Perhaps most importantly, everyone makes different tradeoffs. It may make perfect sense for some person in Washington that a biopsy is not required for certain kind of positive cancer test results. This may make perfect price-value sense to the beauracrat, but I know a number of people who would lose months or years of their life to worry -- worry that could be short-circuited with an inexpensive biopsy. Or consider a new cancer treatment -- is a year of life worth an extra $100,000 spending?
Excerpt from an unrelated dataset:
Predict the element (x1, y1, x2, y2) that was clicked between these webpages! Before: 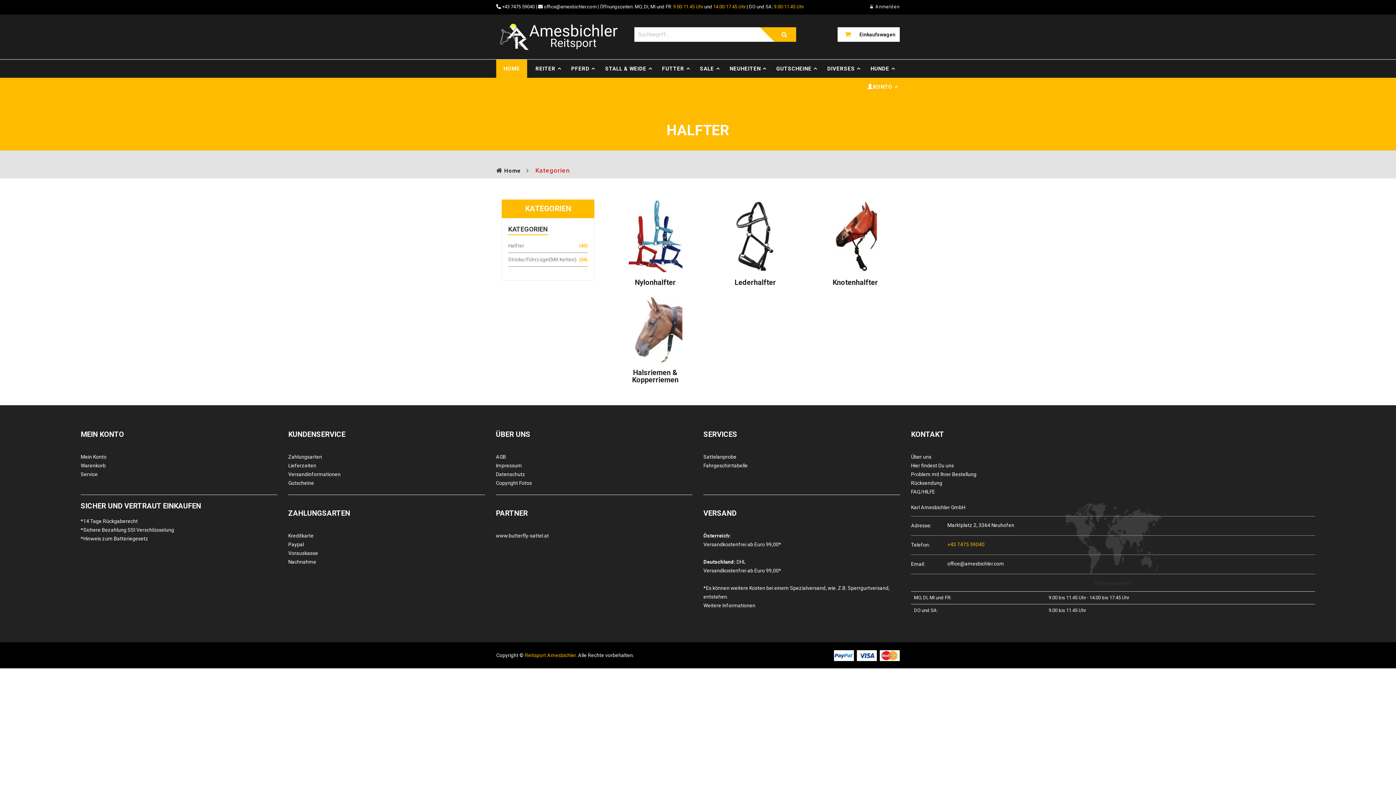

Would I prefer to extend my life through chemo or increase the quality of life of the time I have left by avoiding chemo? Everyone has a different answer, which is why we typically let each individual make these tradeoffs, and why people are uncomfortable having someone in the Post Office make the decision for them.
One could say that all of this does not answer Klein's question. That is because his question, built on the wrong premise, is unanswerable. I suspect he knows this and is, as Brad Warbiany posited in the link above, just setting up a straw man. All I can do is try to give a feel what what innovation does require, and help folks to understand that it has little if anything to do with Klein's question.
So, if I had to come up with a pithy one sentence answer, here it would be:
Klein: What level of spending on health care is optimal for innovation?
Me: The very fact that you intend to control spending centrally, at any level high or low, is what kills innovation.
Postscript: For a totally different reason, I was reading this article on the Russian T-34 tank, probably the best all-around tank for its time ever made when considering its production volume (the Panther was theoretically a better tank but volume production of the scale of the T-34, not to mention mechanical reliability, eluded the Germans). Apropos of government boards and innovation was this:
The L-11 gun did not live up to expectations, so the Grabin design bureau at Gorky Factory No. 92 designed a superior F-34 76.2 mm gun. No bureaucrat would approve production, but Gorky and KhPZ started producing the gun anyway; official permission only came from Stalin's State Defense Committee after troops in the field sent back praise for the gun's performance.